Santri ke delapan menjawab, “Pertama-tama ialah ilmu pengeahuan. Adam diajari nama benda-benda. Itulah awal mula pendidikan kecendekiaan, yang kelak direkonstruksi oleh wahyu pertama Allah kepada Muhammad, yakni iqra’. Itulah cahaya Islam, sebab agama itu dianugerahkan kepada makhluk tertinggi yang berpikiran dan berakal budi yang bernama manusia.”

“Pemikiranmu lumayan,” sahut Pak Kiai, “Cahaya Islam tentunya tak dapat dihitung jumlahnya serta tak dapat diukur keluasan dan ketinggiannya: kita memerlukan tinta yang ditimba dari tujuh lautan lebih untuk itu. Bersediakah engkau kutanyai barang satu dua di antara kilatan-kilatan cahaya mahacahaya itu?”

“Ya, Kiai.”

“Sesudah engkau sebut Adam, apa yang kau peroleh dari Idris?”

“Dinihari rekayasa teknologi.”

“Dari Nuh?”

“Keingkaran terhadap ilmu dan kewenangan Allah.”

“Hud?”

“Kebangunan kembali menuju salah satu puncak peradaban dan teknologi canggih.”

“Baik. Tak akan kubawa kau berhenti di setiap terminal. Tetapi jawablah: pada Ibrahim, terminal Islam apakah yang engkau temui?”

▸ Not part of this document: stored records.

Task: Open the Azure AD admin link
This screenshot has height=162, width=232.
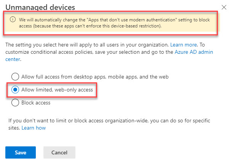Action: click(194, 52)
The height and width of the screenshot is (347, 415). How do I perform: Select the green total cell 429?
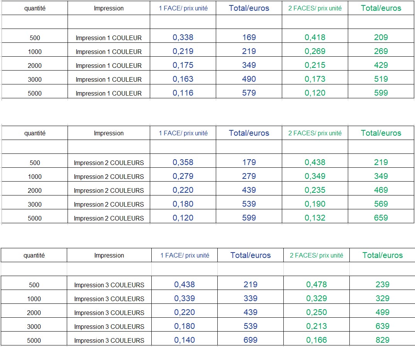point(381,65)
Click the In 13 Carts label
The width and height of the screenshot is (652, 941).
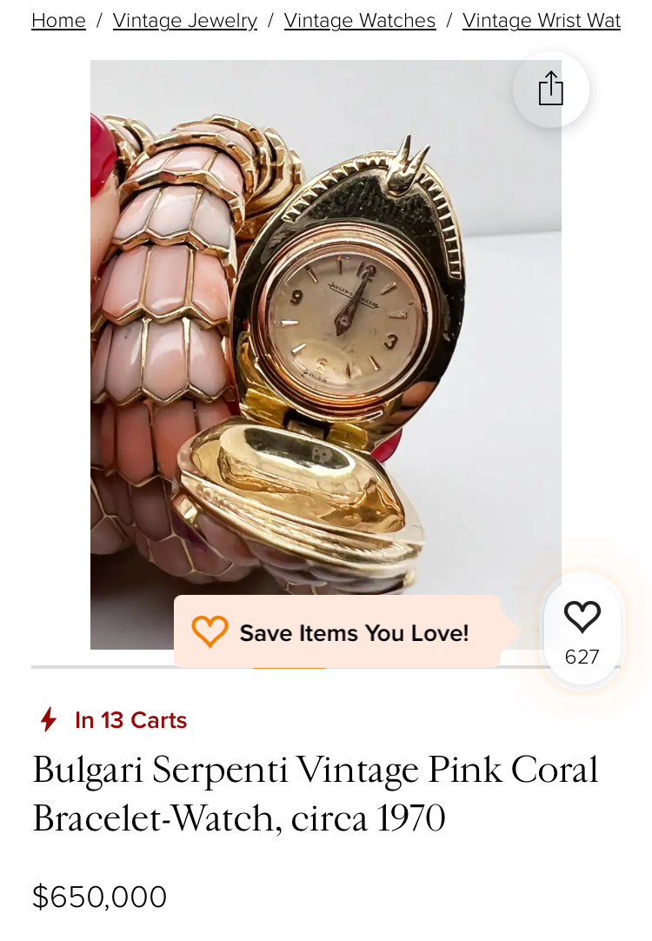tap(130, 719)
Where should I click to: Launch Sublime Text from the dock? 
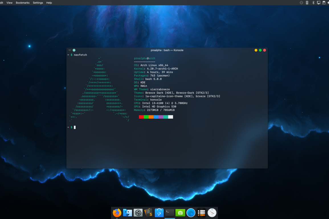pos(148,213)
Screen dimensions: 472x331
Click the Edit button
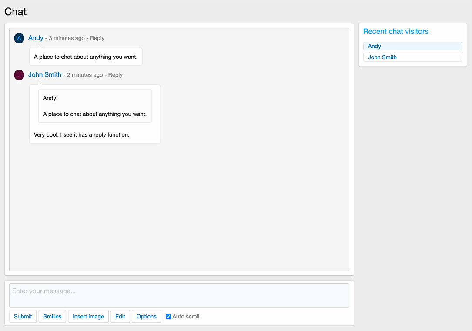(x=120, y=317)
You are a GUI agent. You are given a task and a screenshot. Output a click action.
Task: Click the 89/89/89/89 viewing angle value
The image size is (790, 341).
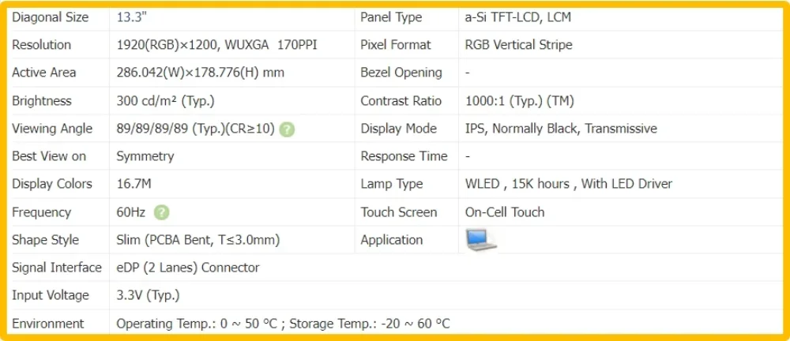[195, 129]
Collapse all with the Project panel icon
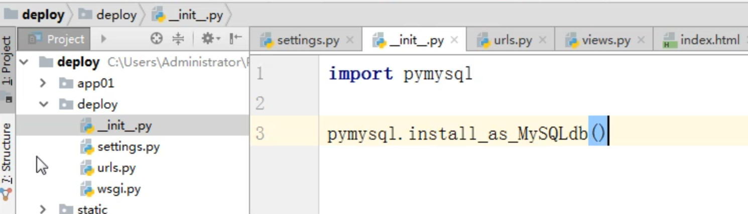Viewport: 748px width, 214px height. (178, 39)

“Rekonstruksi tauhid, melalui metode penelitian yang lebih memeras pikiran dan pengalaman secara lebih detil.”

“Pada Ismail?”

“Pengurbanan dan keikhlasan.”

“Ayyub?”

“Ketahanan dan kesabaran.”

“Dawud?”

“Tangis, perjuangan dan keberanian.”

“Sulaiman?”

“Ke-waskita-an, kemenangan terhadap kemegahan benda, kesetiaan ekologis dan keadilan.”

“Sekarang sebutkan yang engkau peroleh dari Musa!”

“Keteguhan, ketegasan haq, ilmu perjuangan politik, tapi juga kedunguan dalam kepandaian.”

“Dari Zakaria?”

“Dzikir.”

“Isa?”

“Kelembutan cinta kasih, alam getaran hub.”

“Adapun dari Muhammad, anakku?”

“Kematangan, kesempurnaan, ilmu manajemen dari semua unsur cahaya yang dibawa oleh para perutusan Allah sebelumnya.”

**

Akhirnya tiba kepada santri kesembilan. “Di tahap cahaya Islam yang manakah kehidupan dewasa ini?”

“Tak menentu, Kiai,” jawab sanri terakhir itu, “Terkadang, atau bahkan amat sering, kami adalah Adam yang sembrono dan nekad makan buah khuldi. Di saat lain kami adalah Ayyub –tetapi– yang kalah oleh sakit berkepanjangan dan putus asa oleh perolehan yang amat sedikit. Sebagian kami memperoleh jabatan seperti Yusuf tapi tak kami sertakan keadilan dan kebijakannya; sebagian lain malah menjadi Yusuf yang dicampakkan ke dalam sumur tanpa ada yang mengambilnya. Ada juga golongan dari kami yang telah dengan gagahnya membawa kapak bagai Ibrahim, tapi sebelum tiba di gudang berhala, malah berbelok mengerjakan sawah-sawah Fir’aun atau membelah kayu-kayu untuk pembangunan istana diktator itu.”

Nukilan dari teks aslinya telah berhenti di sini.